(Beginning of Exercise input)

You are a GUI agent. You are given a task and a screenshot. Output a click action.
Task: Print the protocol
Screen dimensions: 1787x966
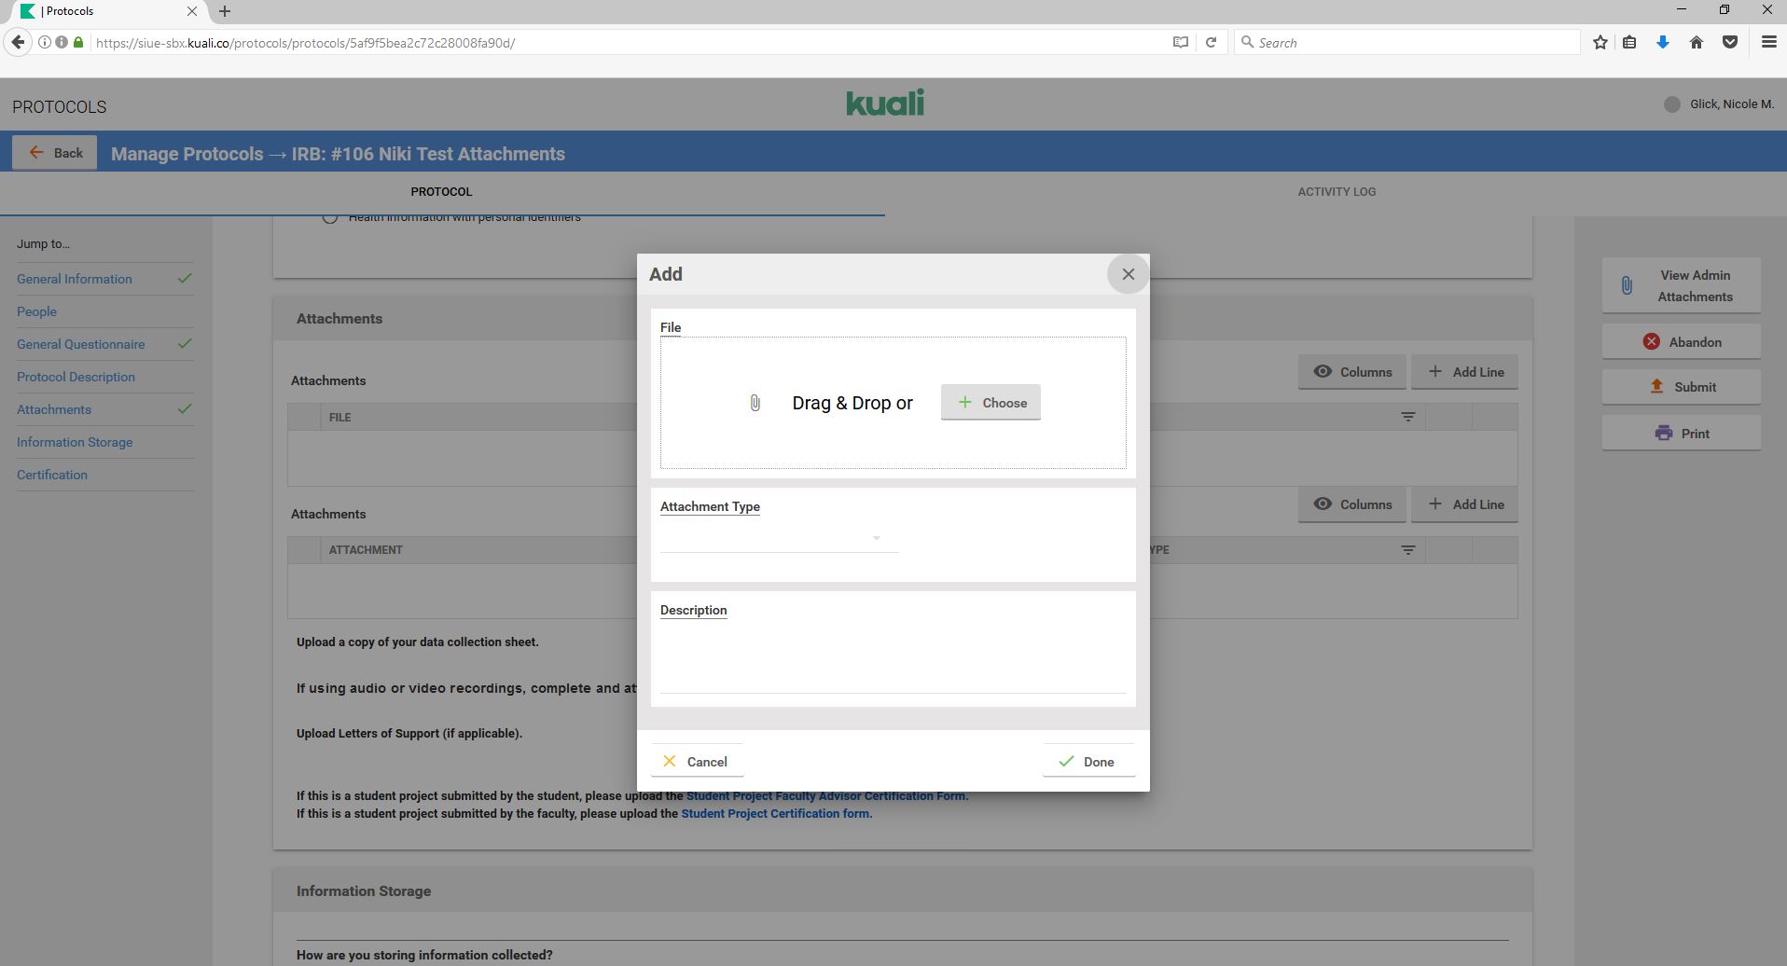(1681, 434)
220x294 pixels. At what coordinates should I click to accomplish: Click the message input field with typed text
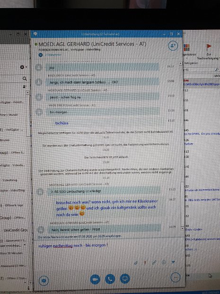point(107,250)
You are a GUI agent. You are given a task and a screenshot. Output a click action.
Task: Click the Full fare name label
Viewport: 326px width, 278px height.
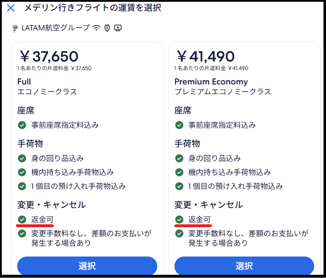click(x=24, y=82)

(End of Exercise input)

§ What is expected: The preceding entries are to be returned verbatim, with every picture excluded.

§ Result of the task:
You are a GUI agent. You are given a task and a screenshot. Output a click action.
Task: Print the protocol
Screen dimensions: 1787x966
(1681, 434)
220x294 pixels. At what coordinates should I click to accomplish: Click the message input field with typed text
point(107,250)
You are a GUI agent. You are given a task and a screenshot. Output a click action.
Task: Click the Full fare name label
Viewport: 326px width, 278px height.
click(x=24, y=82)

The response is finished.